La Brigata Sassari ha ufficialmente concluso la sua missione operativa in Libano, durata cinque mesi, nell'ambito dell'operazione UNIFIL (Forza delle Nazioni Unite schierata al confine con lo Stato di Israele). Questa mattina, presso la base di Shama, si è tenuto il solenne passaggio di consegne con la Brigata Pozzuolo del Friuli, un evento che ha sancito la fine dell'impegno del contingente sardo nella delicata regione mediorientale.
Il contingente italiano, composto da circa settanta militari e guidato dal generale di brigata Andrea Fraticelli, ha operato con determinazione per un periodo di cinque mesi.
I compiti principali includevano la garanzia del rispetto del cessate il fuoco nell'area di competenza, il supporto alle Forze Armate libanesi e l'offerta di assistenza alla popolazione locale. Il mandato dei “sassarini” si è svolto in un contesto geopolitico particolarmente teso, segnato da una significativa escalation del conflitto tra le milizie di Hezbollah e le Forze di difesa israeliane, culminato con l'entrata in vigore di un cessate il fuoco il 19 giugno.

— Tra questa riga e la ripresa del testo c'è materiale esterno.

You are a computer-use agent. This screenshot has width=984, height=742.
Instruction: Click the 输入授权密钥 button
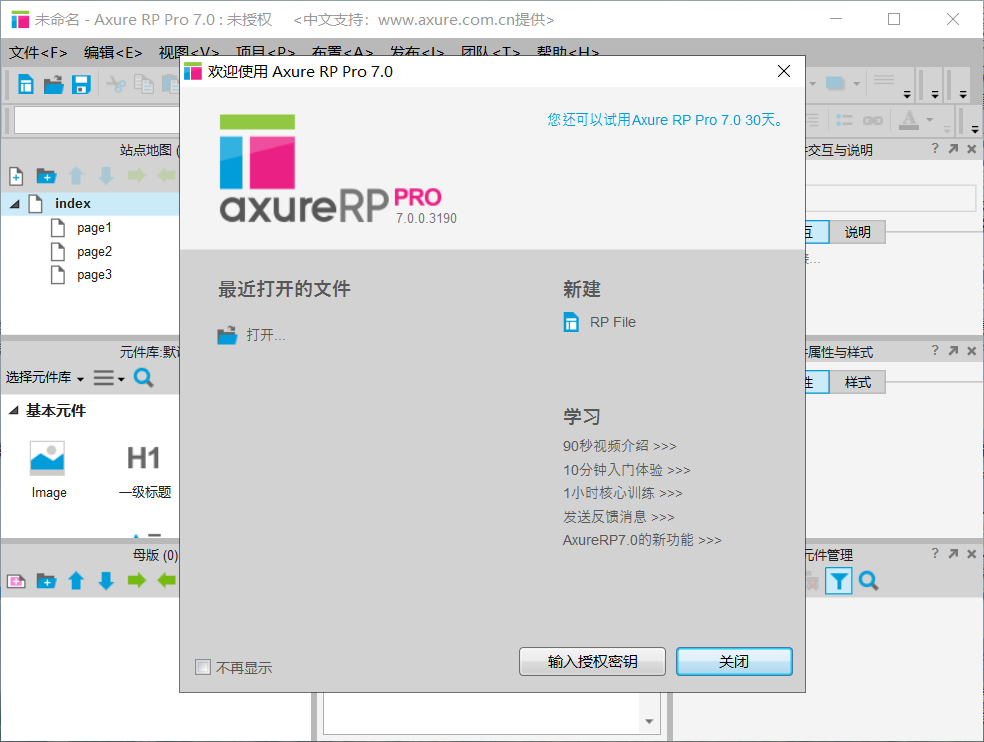592,661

Il rientro delle unità in Sardegna
Il processo di rientro della Brigata Sassari è già stato avviato, con partenze scaglionate dall'aeroporto di Beirut, e si prevede che si completerà entro la fine del mese di agosto. Un momento chiave di questo rientro sarà l'arrivo del Comando Brigata, atteso per domani sera presso l'aeroporto di Alghero, in Sardegna.

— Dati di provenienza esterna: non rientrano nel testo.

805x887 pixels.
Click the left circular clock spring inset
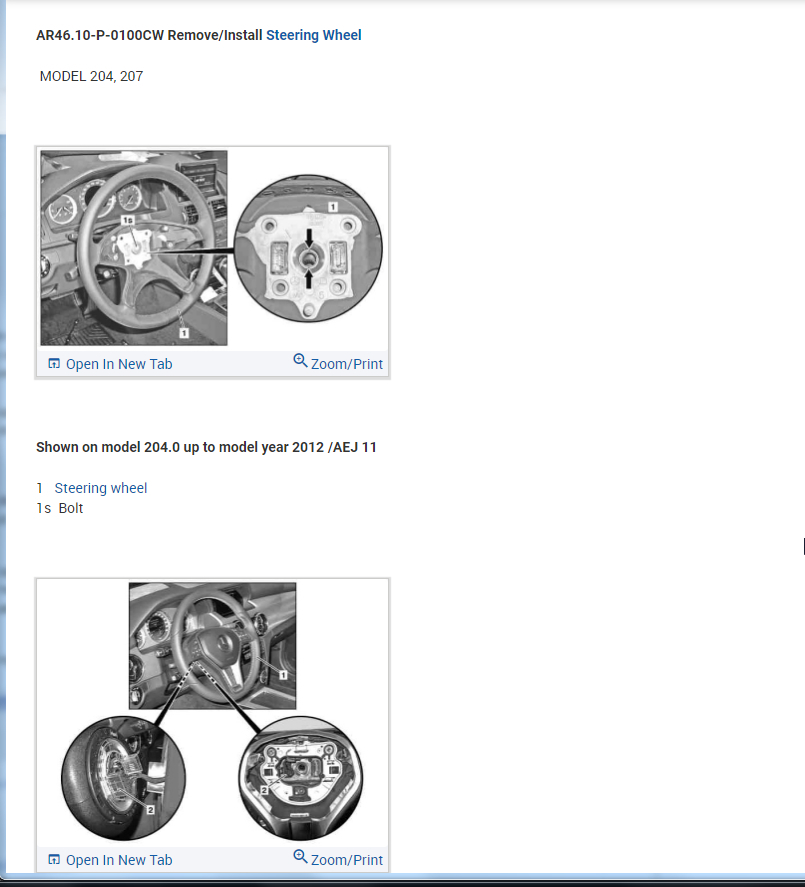pos(123,778)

Tra le unità che faranno ritorno alla base figurano il 152° Reggimento fanteria “Sassari”, il Reggimento logistico “Sassari”, alcune aliquote del 5° Reggimento genio guastatori e il 45° Reparto Comando e Supporti Tattici “Reggio”. Questo rientro segna la conclusione di un periodo di intensa attività e dedizione da parte di tutti i militari impiegati.

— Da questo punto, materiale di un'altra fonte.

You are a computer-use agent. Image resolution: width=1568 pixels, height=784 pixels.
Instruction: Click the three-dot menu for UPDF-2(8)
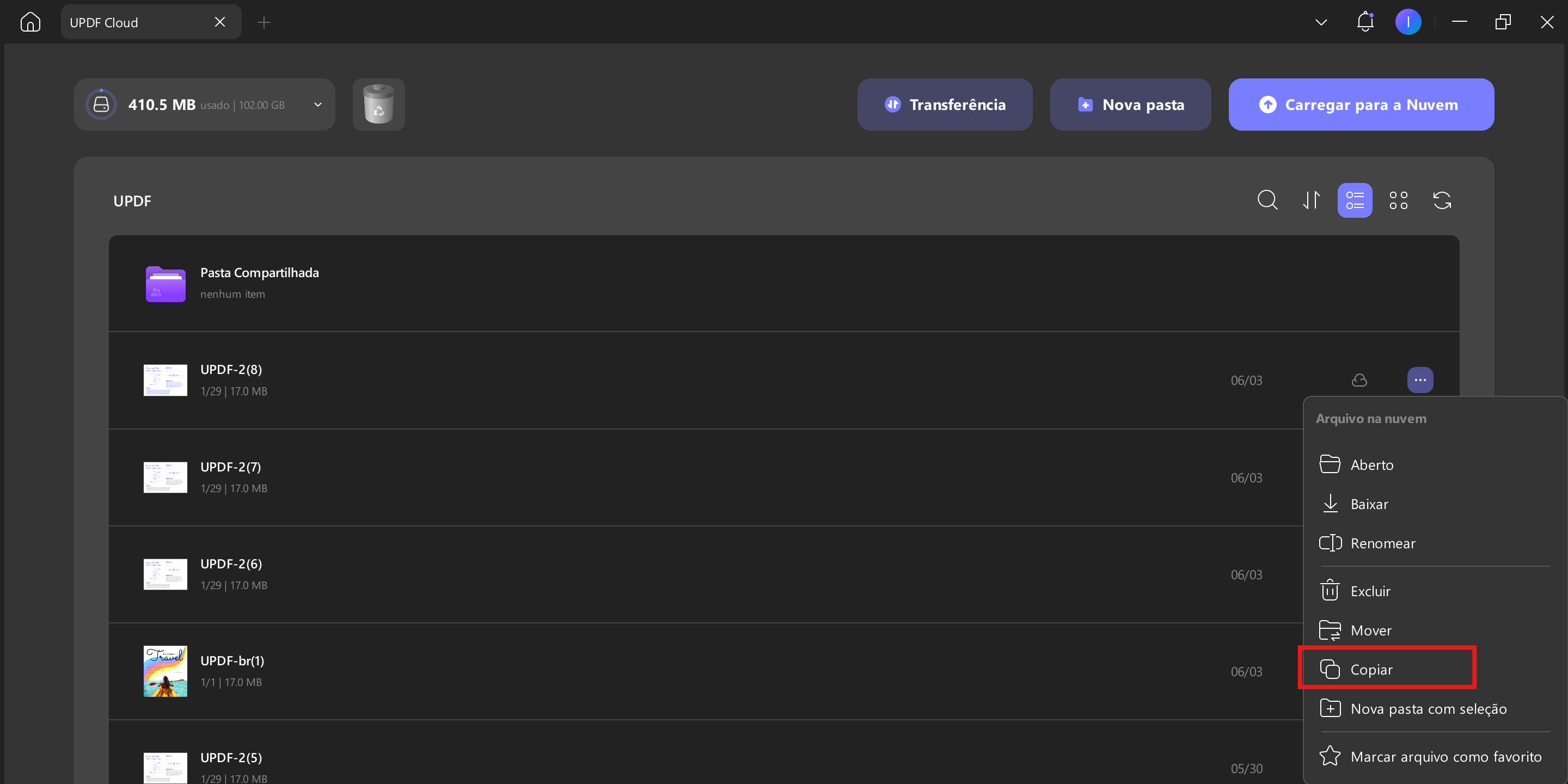click(1419, 381)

Supporto umanitario e stabilizzazione regionale
Oltre alle operazioni militari e di mantenimento della pace, la Brigata Sassari ha svolto un ruolo cruciale anche in attività di supporto umanitario a favore della popolazione locale. Tra queste, spicca l'organizzazione e l'esecuzione di evacuazioni mediche urgenti per civili dalla località di Rmeish, un'operazione condotta in stretta collaborazione con le autorità sanitarie e militari libanesi.
Tali interventi hanno non solo fornito aiuto concreto in situazioni di necessità, ma hanno anche contribuito a rafforzare la percezione positiva della missione UNIFIL e il suo ruolo nel mantenimento della stabilità e della sicurezza nell'area di competenza. L'impegno della Brigata Sassari si è inserito pienamente nel quadro degli obiettivi di UNIFIL, una missione operativa dal 1978 con il mandato di monitorare la cessazione delle ostilità, sostenere le Forze Armate libanesi e facilitare il ritorno a condizioni di normalità nelle regioni colpite dal conflitto.